On June 9, 2017, the Chicago White Sox claimed Hanson off waivers. Hanson was added to the team's 25-man roster the following day. On December 1, 2017, Hanson was non-tendered and became a free agent.

===San Francisco Giants===
Hanson signed a minor league contract with the San Francisco Giants on December 22, 2017, receiving a non-roster invitation to spring training. He began the 2018 season with the Sacramento River Cats of the Triple–A Pacific Coast League. After a hand injury to starting second baseman Joe Panik, Hanson was promoted by the Giants on April 28 after hitting .403 in 62 at bats for the River Cats with five doubles and three home runs.

On March 28, 2019, Hanson was designated for assignment after failing to make the Opening Day roster.

===Toronto Blue Jays===
On April 2, 2019, the Giants traded Hanson, Derek Law, and Juan De Paula to the Toronto Blue Jays for Kevin Pillar. Hanson was called up by the Blue Jays on April 4. He was designated for assignment on May 3. He was outrighted to the Triple-A Buffalo Bisons on May 7. Hanson was released by the organization on August 3, 2019. He ended his stint with Toronto hitting only .163 in 18 games.

===Seattle Mariners===
On January 23, 2020, Hanson signed a minor league deal with the Seattle Mariners that included an invitation to spring training.
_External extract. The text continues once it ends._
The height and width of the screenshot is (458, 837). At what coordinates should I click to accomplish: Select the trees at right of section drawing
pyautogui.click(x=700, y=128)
He was released by the Mariners organization on June 25, 2020. On June 17, 2021, Hanson re-signed with the Mariners on a new minor league contract (Tacoma Rainiers). He elected free agency on November 7, 2021.

===Ibaraki Astro Planets===
In March 2023, Hanson signed with the Ibaraki Astro Planets of Japan's Baseball Challenge League for the 2023 season.

===Hokkaido Nippon-Ham Fighters===
On May 8, 2023, Hanson signed with the Hokkaido Nippon-Ham Fighters of Nippon Professional Baseball (NPB). In 39 games for the Fighters, he batted .144/.188/.311 with four home runs, nine RBI, and two stolen bases. Hanson became a free agent following the 2023 season.

===Conspiradores de Querétaro===
On February 22, 2024, Hanson signed with the Conspiradores de Querétaro of the Mexican League. In 80 appearances for Querétaro, he hit .335/.375/.552 with 16 home runs, 49 RBI, and eight stolen bases.

Hanson made 79 appearances for Querétaro during the 2025 season, batting .355/.438/.625 with 18 home runs, 58 RBI, and six stolen bases.

==International career==
In 2020–2021 and 2021–2022 Hanson played winter ball with the Toros del Este in the Dominican Professional Baseball League.

In 2020, Hanson was selected to the French national baseball team roster for the 2021 World Baseball Classic qualifier in Arizona. Though born in the Dominican Republic, he is eligible to play for Team France because of his French ancestry.